Si mes amis me disent vrai, monsieur, le public ne m’a pas été à cet égard moins favorable que vos confrères ; je parle de ce public aussi désintéressé qu’éclairé, qui connaît les Jésuites et les jansénistes pour ce qu’ils sont, qui voit avec plaisir que les premiers n’ont plus d’existence, et qui désire qu’on n’en laisse point ou qu’on n’en donne point aux autres.

À l’égard du jugement que les deux partis ont porté de mon ouvrage, il a été tel que je m’y attendais ; les jansénistes, mécontents de la justice que je leur ai rendue, m’ont accablé d’injures telles qu’ils les savent dire, et d’épigrammes telles qu’ils les savent faire : les Jésuites ont gardé le silence ; ils m’ont presque pardonné les vérités que j’ai dites sur leur compte, en faveur de la franchise avec laquelle j’ai parlé de leurs ennemis.
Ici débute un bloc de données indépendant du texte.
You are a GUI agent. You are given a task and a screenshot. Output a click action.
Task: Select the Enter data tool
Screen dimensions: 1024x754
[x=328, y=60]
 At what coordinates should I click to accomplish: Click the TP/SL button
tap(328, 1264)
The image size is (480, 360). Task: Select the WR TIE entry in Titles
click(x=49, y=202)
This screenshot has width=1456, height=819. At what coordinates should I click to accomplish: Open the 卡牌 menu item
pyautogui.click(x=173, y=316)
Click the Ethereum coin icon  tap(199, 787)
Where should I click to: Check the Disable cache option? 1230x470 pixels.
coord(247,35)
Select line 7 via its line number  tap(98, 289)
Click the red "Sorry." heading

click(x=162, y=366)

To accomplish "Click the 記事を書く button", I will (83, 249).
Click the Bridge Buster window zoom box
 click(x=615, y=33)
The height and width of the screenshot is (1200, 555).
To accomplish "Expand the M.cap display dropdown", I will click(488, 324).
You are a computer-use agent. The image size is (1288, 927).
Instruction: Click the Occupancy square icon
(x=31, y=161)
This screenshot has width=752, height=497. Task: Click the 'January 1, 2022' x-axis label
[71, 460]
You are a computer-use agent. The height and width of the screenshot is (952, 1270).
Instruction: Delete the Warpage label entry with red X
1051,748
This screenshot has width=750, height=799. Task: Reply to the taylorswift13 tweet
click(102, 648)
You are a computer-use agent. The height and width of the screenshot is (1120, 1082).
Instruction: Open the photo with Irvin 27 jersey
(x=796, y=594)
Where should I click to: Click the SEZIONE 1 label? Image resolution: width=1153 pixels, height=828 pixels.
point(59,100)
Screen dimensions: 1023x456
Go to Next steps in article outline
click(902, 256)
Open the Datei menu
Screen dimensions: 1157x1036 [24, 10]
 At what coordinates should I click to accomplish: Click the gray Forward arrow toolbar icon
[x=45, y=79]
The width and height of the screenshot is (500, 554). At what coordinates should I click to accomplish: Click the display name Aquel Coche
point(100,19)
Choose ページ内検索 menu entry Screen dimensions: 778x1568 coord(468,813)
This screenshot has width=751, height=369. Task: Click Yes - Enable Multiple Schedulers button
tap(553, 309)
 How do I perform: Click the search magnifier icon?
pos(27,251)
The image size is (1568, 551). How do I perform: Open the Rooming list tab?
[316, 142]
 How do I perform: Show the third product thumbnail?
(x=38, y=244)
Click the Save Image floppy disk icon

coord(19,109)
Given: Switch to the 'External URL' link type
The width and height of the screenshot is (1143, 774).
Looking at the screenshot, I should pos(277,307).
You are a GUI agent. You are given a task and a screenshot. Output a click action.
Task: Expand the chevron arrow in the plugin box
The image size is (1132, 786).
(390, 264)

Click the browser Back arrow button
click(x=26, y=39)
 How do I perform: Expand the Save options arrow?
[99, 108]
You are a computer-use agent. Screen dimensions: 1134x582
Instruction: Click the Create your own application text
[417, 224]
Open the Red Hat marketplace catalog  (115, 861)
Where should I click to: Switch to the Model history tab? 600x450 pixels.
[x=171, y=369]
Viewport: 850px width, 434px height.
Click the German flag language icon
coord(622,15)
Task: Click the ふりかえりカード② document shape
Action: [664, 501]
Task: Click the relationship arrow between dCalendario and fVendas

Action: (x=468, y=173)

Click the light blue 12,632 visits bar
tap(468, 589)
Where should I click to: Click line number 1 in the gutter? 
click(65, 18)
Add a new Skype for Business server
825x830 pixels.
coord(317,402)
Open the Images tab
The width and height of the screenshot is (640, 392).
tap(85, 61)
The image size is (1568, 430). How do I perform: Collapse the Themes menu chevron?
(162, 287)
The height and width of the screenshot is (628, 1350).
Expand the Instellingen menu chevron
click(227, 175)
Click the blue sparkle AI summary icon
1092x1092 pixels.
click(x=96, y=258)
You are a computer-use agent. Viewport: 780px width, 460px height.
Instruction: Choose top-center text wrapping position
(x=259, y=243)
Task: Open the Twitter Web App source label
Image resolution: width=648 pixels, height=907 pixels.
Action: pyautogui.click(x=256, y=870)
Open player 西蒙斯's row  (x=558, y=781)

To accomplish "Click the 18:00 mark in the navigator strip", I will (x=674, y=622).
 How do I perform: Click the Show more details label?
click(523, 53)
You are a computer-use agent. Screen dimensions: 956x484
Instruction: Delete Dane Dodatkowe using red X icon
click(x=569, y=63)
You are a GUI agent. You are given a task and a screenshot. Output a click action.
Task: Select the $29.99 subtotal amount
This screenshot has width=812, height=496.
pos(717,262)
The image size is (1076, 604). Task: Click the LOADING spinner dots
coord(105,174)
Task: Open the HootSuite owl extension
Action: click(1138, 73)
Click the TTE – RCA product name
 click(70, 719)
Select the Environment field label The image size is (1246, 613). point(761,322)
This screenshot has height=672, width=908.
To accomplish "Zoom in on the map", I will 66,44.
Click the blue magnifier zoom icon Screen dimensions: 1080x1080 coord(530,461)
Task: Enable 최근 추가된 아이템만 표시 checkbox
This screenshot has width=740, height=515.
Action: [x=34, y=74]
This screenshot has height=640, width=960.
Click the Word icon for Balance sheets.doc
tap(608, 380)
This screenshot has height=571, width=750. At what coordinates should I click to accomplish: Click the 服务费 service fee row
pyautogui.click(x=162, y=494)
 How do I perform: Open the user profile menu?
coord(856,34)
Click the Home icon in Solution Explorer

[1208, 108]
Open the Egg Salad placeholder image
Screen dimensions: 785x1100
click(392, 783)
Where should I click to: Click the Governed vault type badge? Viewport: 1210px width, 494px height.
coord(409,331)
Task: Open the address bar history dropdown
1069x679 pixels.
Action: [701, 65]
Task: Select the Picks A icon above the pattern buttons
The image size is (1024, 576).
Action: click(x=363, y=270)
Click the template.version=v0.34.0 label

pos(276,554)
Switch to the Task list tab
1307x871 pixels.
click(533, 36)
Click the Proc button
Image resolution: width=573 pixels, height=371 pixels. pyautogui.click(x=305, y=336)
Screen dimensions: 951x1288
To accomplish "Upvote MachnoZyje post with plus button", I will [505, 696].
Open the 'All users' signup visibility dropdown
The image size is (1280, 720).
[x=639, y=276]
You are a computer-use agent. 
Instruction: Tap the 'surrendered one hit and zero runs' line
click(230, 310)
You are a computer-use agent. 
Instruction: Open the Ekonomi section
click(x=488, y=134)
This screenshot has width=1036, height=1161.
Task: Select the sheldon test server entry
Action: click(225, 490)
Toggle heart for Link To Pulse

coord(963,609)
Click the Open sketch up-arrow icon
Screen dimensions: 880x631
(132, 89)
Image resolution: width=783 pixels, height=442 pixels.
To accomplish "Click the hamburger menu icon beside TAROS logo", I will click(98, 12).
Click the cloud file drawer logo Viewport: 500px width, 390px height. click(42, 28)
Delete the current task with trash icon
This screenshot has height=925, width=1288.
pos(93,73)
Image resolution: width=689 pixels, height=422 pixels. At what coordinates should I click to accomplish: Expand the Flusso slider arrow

On assure même que cette raison, si naturelle et si édifiante, m’a fait trouver grâce auprès des plus zélés partisans de la société dans le sacré collège : Dieu veuille qu’elle m’évite le malheur d’être mis à l’index ; je me trouverais par cette proscription en trop mauvaise compagnie, en celle des Descartes, des Bayle, des Locke, des Fleury, des Arnauld et des Nicole. L’indulgence que j’ai éprouvée jusqu’à présent de la part des Jésuites et de leurs défenseurs, me rappelle l’éloge que j’ai entendu faire au père Berruyer de la fameuse apologie de l’abbé de Prades : je suis forcé d’avouer, disait-il, que cet ouvrage est bien fait et bien écrit ; nous y sommes assez maltraités, mais nos ennemis, grâce à Dieu, le sont encore plus que nous. Il n’en faudrait pas davantage, monsieur, pour prouver la vérité de ce que j’ai eu l’honneur de vous dire, que les Jésuites sont plus accommodants que les jansénistes modernes : pour contenter ceux-ci, il ne suffit pas de louer Port-Royal et d’attaquer la bulle et la société, il faut encore dire du bien d’eux ; et Dieu m’est témoin que j’aurais désiré y trouver matière.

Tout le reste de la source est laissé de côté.